Many of the one or two of you who might still be reading these ramblings know me as a smart-ass with a penchant for leaping as far as necessary to drive home a smart-ass remark or a silly notion. That is who I am, it seems, and it is who I can no longer be. I can no longer be the minister's wife. I can no longer be "Damn it, Jim!" I can no longer be "old, beat up and tired" as my status. My position, under the microscope of the congregation we serve, in this small town where we cannot go anywhere without seeing someone we know (or who knows who we are) is that of the gracious, courteous and discreet minister's spouse, with a tightly reined in sense of humor.

Is it possible that I'll bite my tongue enough that it will turn bright yellow, orange and red, then fall to the ground?

Tuesday, October 5, 2010

Kitten?

Kittens are cute, there's no denying. Even Remus J. Lupin was a cute kitten once. Now he's a huge overweight cat.

For twenty four years we've had at least two cats, and sometimes as many as four. Even if they hated each other, they still kept each other company. I remember good ol' Peanut - he didn't get along with Harvie, Itty Bitty, Yang or Remus, but he loved our little blind girl. They curled up together whenever he came inside.

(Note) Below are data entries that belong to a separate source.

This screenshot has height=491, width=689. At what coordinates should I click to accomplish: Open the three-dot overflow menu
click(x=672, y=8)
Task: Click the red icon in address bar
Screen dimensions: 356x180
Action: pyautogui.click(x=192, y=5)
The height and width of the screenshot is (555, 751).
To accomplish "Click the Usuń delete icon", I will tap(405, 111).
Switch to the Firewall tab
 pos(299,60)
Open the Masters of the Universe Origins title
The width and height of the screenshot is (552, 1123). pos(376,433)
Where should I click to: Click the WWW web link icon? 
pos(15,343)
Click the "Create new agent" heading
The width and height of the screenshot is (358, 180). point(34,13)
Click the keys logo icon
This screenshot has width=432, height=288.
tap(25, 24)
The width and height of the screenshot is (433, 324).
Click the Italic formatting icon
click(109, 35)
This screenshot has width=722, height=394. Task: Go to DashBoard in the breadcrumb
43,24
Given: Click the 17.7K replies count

Lately we've been contemplating getting Remus a kitten, whether he wants one or not. We're thinking, if nothing else, a kitten will help the "Mozzarelly Belly" weight loss program. Nothing keeps a grown up cat on his toes like a kitten.

We know of a dozen or so people with kittens to give away, and they all know our little girl died recently. So far we've managed to stave them off. But it's just a matter of time. ReLu needs a kitten.